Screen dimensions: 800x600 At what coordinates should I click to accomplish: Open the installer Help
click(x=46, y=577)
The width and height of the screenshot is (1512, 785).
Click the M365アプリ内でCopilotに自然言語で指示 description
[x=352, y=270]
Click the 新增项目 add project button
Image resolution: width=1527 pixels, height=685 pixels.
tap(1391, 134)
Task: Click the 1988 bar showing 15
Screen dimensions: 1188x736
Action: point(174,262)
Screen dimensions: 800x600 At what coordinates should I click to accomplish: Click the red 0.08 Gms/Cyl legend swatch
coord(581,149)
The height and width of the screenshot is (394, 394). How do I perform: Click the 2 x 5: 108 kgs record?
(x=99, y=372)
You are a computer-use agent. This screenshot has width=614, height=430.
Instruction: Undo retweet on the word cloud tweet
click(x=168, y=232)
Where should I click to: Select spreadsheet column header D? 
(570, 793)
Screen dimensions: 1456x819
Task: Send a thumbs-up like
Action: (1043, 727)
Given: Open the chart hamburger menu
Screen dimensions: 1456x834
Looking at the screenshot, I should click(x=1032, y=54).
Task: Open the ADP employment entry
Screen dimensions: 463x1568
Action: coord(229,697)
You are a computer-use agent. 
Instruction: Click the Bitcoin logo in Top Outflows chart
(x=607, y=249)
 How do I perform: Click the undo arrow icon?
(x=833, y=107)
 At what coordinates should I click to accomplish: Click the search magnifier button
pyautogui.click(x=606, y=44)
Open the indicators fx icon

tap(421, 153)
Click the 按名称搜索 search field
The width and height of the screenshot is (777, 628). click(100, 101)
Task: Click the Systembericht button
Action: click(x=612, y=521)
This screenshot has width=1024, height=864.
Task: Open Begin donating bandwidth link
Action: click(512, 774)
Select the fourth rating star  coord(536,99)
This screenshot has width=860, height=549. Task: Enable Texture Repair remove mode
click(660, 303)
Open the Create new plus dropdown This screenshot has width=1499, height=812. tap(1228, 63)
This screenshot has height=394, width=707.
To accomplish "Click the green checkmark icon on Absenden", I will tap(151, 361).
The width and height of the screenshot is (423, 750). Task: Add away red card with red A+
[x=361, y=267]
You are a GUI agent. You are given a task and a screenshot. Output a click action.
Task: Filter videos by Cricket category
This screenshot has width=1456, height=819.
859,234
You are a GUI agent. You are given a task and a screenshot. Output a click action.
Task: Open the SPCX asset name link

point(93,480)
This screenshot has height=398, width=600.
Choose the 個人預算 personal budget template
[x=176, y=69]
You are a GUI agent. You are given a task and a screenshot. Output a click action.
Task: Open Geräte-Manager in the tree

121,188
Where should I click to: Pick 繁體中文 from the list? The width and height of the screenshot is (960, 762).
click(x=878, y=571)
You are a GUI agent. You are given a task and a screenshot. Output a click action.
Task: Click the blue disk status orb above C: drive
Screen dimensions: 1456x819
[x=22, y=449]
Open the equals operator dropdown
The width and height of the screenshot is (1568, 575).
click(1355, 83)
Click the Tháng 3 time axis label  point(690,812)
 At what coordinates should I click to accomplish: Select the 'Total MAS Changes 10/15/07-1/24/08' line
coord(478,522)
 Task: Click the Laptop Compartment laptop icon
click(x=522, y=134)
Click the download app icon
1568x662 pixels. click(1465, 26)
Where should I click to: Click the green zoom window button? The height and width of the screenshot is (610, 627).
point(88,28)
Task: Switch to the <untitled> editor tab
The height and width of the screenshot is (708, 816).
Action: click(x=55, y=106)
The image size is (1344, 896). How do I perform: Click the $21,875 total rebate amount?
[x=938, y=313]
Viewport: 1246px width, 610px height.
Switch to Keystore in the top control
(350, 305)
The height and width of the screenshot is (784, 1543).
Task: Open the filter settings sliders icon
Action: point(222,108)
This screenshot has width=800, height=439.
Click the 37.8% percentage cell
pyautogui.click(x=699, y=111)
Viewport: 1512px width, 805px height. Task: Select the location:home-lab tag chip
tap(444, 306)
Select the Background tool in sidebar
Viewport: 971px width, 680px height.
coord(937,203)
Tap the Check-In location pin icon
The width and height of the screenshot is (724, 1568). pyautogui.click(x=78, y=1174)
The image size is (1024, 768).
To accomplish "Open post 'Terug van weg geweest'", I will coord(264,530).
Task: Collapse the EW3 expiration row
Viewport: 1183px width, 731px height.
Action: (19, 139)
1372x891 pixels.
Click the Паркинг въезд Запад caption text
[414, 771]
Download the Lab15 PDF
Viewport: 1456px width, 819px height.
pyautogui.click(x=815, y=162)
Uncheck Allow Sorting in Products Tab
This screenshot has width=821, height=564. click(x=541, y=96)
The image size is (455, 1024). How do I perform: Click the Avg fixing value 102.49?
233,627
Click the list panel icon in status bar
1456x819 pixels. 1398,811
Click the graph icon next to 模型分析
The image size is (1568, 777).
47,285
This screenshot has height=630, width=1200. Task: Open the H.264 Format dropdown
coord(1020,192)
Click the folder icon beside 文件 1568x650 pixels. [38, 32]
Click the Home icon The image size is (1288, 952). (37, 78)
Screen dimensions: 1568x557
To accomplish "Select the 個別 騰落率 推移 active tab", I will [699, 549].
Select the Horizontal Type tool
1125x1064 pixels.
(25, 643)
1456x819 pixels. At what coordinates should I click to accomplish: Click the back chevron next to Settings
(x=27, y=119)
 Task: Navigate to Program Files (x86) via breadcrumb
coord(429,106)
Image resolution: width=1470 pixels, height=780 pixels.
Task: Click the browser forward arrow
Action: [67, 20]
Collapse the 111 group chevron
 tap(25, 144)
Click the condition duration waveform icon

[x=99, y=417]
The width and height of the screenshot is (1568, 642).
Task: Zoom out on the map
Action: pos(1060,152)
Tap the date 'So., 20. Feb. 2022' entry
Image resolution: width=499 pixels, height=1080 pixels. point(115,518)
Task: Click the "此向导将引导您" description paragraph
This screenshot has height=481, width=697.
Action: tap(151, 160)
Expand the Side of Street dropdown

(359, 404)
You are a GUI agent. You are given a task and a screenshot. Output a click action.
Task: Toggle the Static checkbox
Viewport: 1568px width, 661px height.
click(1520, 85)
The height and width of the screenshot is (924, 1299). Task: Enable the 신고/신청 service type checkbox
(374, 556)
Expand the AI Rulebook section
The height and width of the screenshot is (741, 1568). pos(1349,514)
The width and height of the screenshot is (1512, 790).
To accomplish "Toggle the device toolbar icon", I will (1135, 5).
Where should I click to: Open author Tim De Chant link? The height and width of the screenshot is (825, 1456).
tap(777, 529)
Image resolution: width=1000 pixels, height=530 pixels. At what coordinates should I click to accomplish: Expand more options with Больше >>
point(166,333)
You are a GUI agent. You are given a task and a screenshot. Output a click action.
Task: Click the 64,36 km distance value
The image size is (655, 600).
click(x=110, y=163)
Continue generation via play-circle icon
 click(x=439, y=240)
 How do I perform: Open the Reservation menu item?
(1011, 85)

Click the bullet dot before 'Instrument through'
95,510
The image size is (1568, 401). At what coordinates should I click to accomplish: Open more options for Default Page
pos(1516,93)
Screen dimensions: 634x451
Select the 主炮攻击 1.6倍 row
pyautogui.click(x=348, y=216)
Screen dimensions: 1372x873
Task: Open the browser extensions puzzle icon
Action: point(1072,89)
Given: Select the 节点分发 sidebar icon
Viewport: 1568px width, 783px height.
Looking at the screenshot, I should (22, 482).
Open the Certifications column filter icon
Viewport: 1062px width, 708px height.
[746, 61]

* **Aim of the task**:
List every line of the material above that contains the word "Viewport".

* **Task solution**:
Viewport: 1246px width, 610px height.
Viewport: 1512px width, 805px height. Task: Select the location:home-lab tag chip
Viewport: 971px width, 680px height.
Viewport: 1183px width, 731px height.
Viewport: 1456px width, 819px height.
Viewport: 1568px width, 661px height.
Viewport: 1568px width, 783px height.
Viewport: 1062px width, 708px height.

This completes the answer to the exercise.